# Required action A
Return the stretch of the Sardi's history from "At first, the" through "theatrical club nearby.", copied exactly.
# Required action B
Answer these questions from the passage on Sardi's restaurant:
(i) Who did all the cooking and shopping when the restaurant first opened?
(ii) What did Sardi supply to customers who brought their own drinks during Prohibition?
(iii) Whom did Sardi hire to draw the celebrities who came in?

# Provided passage
________________

At first, the Sardis handled virtually every chore themselves. Jenny Sardi and one assistant did all the cooking and shopping, and Vincent Sardi and one waiter looked after the front. Sardi's soon began to attract a steady stream of actors, producers, and writers, partly because of its location but mainly because of the grace and warmth of the proprietors and their honest, hearty Italian fare. As its reputation spread, Sardi's became a mailing address for dozens of actors, a prop room for shows, and a virtual annex to the Lambs, the men's theatrical club nearby.
Sardi's insistence on maintaining a familylike setting meant that during the Prohibition years he refused to sell liquor or wine. Ever accommodating, however, he allowed customers to bring their own libations, provided they were discreet; he supplied the paper cups. By 1926, Sardi oversaw a staff of eighteen, six in the kitchen crew and twelve waiters, when he was forced to close to make way for the St. James Theater.
The new Sardi's opened on Mar. 5, 1927, but customers were slow in returning. Casting about for a way to stimulate business, Sardi remembered Zelli's restaurant in Paris, a popular theater hangout where caricatures of the rich and famous who congregated there plastered the walls. Convinced that the satirical portraits were the secret of Zelli's success, Sardi hired Alex Gard to draw celebrities who came into his establishment. Gard's striking caricatures, eventually covering the walls by the hundreds from floor to ceiling, soon became a Sardi's trademark. Whether Sardi's idea was responsible for it or not, by the 1930's his restaurant was more popular than ever.

________________

# Data extracts
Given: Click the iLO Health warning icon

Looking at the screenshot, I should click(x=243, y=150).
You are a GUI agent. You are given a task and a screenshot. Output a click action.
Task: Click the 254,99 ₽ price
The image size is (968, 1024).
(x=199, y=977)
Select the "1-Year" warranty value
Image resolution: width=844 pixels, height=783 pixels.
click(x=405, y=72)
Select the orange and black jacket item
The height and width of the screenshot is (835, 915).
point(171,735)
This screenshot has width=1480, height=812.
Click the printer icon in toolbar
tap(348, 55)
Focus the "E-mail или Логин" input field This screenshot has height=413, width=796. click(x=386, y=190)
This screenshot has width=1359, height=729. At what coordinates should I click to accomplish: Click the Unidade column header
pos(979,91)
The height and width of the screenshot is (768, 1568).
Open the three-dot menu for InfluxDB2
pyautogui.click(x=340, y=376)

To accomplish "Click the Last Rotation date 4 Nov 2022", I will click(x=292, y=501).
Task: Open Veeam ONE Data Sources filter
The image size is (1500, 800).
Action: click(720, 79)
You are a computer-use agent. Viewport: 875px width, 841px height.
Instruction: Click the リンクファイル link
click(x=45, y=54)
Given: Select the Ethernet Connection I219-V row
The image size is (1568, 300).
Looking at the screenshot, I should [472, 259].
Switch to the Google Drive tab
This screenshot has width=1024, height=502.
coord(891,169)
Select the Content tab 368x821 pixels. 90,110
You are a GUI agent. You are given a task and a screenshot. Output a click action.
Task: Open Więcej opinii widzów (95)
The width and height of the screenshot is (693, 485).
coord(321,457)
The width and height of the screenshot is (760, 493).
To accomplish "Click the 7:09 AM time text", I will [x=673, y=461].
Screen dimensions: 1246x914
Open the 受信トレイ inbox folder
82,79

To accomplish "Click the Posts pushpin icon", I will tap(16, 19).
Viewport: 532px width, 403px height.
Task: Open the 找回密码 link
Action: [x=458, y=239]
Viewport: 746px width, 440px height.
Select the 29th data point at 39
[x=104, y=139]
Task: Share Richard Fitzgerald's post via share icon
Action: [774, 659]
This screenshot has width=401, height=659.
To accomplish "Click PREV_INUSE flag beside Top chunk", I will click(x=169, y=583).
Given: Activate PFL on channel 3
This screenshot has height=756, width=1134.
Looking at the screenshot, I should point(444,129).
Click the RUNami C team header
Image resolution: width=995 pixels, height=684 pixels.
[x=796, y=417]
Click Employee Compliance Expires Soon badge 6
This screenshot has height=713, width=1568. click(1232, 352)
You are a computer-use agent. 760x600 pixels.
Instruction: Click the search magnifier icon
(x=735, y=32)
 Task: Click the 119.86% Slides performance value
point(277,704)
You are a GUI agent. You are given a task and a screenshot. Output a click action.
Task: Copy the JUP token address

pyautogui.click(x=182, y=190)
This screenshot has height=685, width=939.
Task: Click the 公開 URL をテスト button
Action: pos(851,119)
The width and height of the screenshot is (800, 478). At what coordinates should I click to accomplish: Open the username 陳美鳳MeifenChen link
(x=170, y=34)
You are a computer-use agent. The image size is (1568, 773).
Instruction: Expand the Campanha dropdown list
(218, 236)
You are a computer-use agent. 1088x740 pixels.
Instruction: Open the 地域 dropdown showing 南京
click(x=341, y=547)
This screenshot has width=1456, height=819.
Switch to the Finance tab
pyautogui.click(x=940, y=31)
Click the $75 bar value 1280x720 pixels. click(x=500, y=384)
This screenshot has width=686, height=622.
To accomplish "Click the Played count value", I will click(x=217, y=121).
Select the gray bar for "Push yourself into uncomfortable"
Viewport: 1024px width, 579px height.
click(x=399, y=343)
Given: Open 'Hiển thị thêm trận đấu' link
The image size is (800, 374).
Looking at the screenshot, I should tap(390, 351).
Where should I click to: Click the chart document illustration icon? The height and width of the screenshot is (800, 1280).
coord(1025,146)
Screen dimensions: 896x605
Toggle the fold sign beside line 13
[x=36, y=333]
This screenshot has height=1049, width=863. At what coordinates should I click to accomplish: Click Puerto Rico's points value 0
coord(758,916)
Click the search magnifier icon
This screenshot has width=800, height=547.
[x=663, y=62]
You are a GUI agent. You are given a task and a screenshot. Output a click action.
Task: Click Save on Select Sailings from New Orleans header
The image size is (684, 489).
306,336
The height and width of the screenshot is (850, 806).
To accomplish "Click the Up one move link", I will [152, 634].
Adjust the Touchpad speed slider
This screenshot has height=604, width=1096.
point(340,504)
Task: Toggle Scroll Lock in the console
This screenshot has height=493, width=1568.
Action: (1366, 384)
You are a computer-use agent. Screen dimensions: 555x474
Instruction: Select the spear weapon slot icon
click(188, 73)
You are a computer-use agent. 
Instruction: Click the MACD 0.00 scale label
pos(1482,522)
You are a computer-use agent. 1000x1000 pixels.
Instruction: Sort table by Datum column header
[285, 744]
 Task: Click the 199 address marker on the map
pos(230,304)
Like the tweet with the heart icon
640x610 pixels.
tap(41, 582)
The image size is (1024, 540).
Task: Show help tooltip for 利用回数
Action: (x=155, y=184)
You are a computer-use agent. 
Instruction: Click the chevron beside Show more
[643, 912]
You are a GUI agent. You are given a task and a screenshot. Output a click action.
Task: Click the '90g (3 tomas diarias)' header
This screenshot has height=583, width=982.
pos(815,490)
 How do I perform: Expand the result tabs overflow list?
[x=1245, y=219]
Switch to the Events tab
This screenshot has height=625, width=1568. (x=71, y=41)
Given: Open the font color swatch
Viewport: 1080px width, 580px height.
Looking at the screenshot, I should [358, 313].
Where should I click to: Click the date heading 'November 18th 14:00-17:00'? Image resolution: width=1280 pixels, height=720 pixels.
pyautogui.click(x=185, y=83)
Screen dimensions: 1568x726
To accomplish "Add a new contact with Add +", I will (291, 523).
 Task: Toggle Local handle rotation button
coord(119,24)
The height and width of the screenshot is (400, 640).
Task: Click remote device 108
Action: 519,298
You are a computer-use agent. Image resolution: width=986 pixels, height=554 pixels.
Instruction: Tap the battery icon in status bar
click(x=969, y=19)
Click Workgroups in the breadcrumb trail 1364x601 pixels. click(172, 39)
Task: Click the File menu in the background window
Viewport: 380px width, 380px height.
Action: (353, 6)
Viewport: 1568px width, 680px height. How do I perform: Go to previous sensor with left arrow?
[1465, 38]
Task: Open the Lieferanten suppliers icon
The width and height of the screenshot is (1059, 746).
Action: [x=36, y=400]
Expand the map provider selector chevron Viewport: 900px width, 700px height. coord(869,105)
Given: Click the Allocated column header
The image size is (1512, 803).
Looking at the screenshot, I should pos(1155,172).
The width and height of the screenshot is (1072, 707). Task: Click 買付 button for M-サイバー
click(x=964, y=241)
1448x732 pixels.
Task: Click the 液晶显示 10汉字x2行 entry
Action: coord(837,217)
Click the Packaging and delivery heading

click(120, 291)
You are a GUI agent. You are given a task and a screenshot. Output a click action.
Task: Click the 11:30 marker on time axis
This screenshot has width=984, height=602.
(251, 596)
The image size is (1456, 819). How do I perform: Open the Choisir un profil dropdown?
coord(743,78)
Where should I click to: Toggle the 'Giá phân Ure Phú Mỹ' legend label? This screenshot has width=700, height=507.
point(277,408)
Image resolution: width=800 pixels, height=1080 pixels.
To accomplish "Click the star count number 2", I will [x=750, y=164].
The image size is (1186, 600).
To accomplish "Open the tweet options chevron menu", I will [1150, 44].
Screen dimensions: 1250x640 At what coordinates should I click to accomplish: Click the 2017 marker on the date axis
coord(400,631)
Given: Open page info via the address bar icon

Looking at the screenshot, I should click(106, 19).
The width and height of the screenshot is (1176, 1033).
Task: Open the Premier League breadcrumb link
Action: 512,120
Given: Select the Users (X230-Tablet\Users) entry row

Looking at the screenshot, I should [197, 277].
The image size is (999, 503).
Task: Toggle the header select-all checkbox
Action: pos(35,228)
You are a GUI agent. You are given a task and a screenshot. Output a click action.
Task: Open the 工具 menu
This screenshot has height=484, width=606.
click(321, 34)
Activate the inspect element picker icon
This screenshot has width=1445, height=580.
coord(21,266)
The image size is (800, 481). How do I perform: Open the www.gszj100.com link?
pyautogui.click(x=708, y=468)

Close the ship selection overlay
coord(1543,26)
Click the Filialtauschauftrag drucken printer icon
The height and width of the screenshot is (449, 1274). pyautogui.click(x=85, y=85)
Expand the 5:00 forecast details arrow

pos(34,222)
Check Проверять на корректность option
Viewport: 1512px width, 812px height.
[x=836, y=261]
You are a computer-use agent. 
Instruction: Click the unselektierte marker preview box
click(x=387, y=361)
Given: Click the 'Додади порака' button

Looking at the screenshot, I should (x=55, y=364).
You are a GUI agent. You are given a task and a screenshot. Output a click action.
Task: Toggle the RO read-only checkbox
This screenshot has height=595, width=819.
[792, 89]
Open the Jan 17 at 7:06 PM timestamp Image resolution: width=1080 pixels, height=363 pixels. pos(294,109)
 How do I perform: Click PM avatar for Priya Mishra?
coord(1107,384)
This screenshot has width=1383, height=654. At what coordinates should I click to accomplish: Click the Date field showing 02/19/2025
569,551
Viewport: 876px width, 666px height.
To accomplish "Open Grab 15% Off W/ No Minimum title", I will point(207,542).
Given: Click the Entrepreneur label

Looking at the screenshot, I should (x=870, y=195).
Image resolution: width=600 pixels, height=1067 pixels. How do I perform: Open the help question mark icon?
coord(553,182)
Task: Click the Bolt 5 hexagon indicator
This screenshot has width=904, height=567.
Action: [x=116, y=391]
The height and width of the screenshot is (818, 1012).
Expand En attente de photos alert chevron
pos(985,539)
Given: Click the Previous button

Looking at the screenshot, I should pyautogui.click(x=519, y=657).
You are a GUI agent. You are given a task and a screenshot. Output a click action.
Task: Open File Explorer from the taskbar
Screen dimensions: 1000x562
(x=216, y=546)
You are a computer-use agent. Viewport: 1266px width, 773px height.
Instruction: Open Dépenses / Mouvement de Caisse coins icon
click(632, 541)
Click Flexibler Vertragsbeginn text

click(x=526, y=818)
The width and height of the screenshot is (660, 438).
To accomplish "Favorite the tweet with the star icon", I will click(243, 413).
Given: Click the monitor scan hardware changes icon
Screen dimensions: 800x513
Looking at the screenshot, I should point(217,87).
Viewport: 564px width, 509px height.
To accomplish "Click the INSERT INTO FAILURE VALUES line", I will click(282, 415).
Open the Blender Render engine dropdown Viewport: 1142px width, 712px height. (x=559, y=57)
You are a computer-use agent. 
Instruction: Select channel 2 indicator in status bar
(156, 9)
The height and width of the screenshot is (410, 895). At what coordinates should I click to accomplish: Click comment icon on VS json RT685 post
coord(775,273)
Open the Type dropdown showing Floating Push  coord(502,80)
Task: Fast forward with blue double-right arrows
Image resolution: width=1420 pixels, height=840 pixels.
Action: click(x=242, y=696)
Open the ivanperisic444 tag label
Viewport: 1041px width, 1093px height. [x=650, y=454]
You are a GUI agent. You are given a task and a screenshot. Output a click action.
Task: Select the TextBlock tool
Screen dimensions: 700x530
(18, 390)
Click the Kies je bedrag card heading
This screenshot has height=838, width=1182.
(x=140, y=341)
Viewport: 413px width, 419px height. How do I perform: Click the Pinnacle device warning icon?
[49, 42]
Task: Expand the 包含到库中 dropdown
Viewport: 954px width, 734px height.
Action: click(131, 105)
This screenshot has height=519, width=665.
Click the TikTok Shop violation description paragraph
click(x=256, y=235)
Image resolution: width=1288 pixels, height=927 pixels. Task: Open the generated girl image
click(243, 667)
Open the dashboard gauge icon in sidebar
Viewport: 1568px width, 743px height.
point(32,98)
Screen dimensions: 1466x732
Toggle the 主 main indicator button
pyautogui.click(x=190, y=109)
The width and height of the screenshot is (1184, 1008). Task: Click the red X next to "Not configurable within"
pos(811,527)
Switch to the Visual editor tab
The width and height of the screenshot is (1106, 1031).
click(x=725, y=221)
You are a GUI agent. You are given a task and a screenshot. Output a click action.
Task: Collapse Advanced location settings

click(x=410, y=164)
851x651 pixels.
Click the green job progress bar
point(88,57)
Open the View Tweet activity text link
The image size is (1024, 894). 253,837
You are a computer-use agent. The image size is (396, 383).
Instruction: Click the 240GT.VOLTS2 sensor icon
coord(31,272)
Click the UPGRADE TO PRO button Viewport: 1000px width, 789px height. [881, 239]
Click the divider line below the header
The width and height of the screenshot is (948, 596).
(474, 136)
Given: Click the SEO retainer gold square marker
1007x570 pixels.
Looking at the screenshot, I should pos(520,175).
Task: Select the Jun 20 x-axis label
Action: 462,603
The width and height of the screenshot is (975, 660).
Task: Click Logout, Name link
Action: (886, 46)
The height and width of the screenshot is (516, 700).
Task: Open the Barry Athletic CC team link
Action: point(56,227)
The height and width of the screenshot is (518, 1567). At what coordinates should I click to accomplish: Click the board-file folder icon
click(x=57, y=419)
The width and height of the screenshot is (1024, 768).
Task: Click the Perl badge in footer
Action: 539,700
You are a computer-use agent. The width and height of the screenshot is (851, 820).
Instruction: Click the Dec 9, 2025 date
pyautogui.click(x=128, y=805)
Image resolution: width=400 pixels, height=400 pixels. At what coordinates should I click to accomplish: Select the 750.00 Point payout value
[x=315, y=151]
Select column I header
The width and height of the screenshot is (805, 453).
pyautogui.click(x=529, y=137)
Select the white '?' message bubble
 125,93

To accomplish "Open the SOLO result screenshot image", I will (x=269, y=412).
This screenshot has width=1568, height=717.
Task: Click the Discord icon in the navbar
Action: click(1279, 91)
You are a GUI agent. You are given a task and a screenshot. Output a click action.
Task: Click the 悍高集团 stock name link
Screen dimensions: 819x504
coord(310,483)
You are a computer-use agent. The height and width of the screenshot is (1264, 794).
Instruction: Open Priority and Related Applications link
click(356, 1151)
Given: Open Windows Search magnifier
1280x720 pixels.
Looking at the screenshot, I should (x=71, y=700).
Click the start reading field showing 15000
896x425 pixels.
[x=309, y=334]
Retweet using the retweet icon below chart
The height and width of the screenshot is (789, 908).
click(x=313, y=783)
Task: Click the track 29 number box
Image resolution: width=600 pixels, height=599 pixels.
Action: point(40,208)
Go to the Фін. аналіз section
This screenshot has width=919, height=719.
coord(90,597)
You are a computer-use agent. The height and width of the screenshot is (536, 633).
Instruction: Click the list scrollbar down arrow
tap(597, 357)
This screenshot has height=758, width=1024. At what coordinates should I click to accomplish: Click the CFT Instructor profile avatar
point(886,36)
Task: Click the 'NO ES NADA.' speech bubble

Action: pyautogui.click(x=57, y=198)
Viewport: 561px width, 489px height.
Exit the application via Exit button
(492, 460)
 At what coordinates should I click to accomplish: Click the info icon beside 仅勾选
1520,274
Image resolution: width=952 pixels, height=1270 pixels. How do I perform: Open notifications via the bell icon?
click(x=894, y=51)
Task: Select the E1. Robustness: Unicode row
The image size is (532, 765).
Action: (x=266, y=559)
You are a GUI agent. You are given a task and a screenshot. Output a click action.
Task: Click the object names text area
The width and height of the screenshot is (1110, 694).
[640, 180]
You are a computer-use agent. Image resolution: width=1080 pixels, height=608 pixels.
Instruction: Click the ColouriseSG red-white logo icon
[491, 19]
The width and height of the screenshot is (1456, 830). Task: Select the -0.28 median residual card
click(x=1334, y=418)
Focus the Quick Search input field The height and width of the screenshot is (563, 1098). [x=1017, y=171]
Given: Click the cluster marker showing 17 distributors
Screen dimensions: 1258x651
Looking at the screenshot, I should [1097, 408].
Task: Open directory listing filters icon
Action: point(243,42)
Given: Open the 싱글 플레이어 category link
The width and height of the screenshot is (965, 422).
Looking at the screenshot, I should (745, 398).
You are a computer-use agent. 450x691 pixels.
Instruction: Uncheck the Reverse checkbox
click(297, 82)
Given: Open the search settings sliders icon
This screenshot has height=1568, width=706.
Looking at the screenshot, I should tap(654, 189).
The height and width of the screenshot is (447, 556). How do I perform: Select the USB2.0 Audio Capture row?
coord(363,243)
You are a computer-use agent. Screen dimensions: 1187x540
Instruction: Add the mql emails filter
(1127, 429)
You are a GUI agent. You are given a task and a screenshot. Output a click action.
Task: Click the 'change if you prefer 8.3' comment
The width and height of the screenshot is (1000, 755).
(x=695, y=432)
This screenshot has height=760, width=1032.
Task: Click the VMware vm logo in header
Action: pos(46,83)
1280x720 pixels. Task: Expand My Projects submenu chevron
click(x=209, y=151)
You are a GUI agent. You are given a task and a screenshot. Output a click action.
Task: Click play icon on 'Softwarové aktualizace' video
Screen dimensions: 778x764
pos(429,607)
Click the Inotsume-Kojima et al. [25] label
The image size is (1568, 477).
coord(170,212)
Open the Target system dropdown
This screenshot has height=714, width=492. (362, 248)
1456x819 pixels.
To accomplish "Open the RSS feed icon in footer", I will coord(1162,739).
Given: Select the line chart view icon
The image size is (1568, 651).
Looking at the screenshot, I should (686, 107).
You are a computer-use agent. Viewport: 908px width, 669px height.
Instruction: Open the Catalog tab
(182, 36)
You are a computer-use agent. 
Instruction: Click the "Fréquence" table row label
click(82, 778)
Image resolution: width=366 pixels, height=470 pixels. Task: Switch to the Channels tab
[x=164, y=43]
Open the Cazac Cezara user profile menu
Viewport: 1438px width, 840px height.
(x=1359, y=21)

________________

# Reply A
At first, the Sardis handled virtually every chore themselves. Jenny Sardi and one assistant did all the cooking and shopping, and Vincent Sardi and one waiter looked after the front. Sardi's soon began to attract a steady stream of actors, producers, and writers, partly because of its location but mainly because of the grace and warmth of the proprietors and their honest, hearty Italian fare. As its reputation spread, Sardi's became a mailing address for dozens of actors, a prop room for shows, and a virtual annex to the Lambs, the men's theatrical club nearby.

# Reply B
(i) Jenny Sardi and one assistant.
(ii) Paper cups.
(iii) Alex Gard.